Na revisão do contrato político, sobressai “a mudança da
relação com a Igreja” e com o mundo rural, depois dos anos de “guerra aberta
com o regime republicano”. O Presidente vira-se para a parte esquecida da
sociedade portuguesa pelos republicanos. E “muito do mito de Sidónio, do caráter
quase místico com que é encarado, vem do mundo rural, da mudança de relação com
a Igreja”, tendo em pano de fundo “uma mensagem de renascimento patriótico
alicerçada nas Forças Armadas e, em particular, no Exército”, conclui António
José Telo.
***
Por sua vez,
Rui Ramos, num seu ensaio no Observador a
8 de dezembro, analisa em pormenor a ascensão, a queda abrupta do regime
sidonista e a ideia que ficou no imaginário popular, em parte trabalhada por
Fernando Pessoa, que iniciou um ensaio sobre o Presidente-Rei, mas não o concluiu.

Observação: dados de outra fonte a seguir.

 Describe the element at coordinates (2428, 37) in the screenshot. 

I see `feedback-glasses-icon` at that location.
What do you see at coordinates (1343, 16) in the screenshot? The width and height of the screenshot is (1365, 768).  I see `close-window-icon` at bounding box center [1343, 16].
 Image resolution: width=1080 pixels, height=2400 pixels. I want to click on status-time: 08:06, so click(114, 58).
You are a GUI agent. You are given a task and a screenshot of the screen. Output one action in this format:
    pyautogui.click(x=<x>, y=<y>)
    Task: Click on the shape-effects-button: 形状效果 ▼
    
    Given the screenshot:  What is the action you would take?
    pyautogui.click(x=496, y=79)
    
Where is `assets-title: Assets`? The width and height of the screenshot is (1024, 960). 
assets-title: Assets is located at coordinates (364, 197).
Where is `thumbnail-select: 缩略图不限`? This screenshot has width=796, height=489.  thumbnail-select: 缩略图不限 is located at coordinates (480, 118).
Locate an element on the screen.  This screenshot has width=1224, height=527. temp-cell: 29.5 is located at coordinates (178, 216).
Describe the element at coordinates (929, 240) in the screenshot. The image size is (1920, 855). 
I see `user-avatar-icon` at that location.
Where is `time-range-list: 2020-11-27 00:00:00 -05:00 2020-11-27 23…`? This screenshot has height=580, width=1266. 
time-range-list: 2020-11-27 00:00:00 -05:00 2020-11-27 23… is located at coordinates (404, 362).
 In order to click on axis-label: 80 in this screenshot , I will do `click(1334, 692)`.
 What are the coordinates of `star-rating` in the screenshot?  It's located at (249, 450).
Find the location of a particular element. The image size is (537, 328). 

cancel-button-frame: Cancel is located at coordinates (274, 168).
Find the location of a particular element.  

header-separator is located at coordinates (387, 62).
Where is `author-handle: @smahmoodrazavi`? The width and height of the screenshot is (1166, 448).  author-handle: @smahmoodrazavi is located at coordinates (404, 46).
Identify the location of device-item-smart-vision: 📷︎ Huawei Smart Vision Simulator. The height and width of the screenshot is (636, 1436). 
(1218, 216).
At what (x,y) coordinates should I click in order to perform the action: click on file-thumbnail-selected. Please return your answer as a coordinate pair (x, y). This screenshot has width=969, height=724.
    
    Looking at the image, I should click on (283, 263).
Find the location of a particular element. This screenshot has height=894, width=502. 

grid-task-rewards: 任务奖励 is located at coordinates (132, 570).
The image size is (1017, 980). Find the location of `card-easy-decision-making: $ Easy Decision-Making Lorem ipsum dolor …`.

E, entre outros, destaca três pontos, que assinalo em complemento com o exposto
acima: o desconhecimento público da personagem ao tempo, a corrida ao poder sem
um plano a prazo e a mudança pela criação duma elite própria e pela aura
popular que obteve.
Filho de gente
pobre, conseguiu um lugar docente na universidade e o posto de major de
artilharia (sem enquadrar tropas), depois
ter articulado os estudos na Universidade (Coimbra) com os da Escola do Exército (Lisboa), e chegou a ministro plenipotenciário em Berlim, sendo,
de resto, comedido, metido no jogo e dado a aventuras extraconjugais. Ascende ao
poder sem um plano a prazo, mas o seu pragmatismo e espírito reativo leva-o a
encontrar soluções e a inovar. E, por populismo, atenção aos esquecidos pelo
poder e certa arte de fazer pontes, de restaurador da ordem e segurança públicas
constituiu-se em pai-salvador, embora sem herança ideológica.
Assim, se, na
ótica de Lamarck, a função faz o órgão, o cargo fez o político.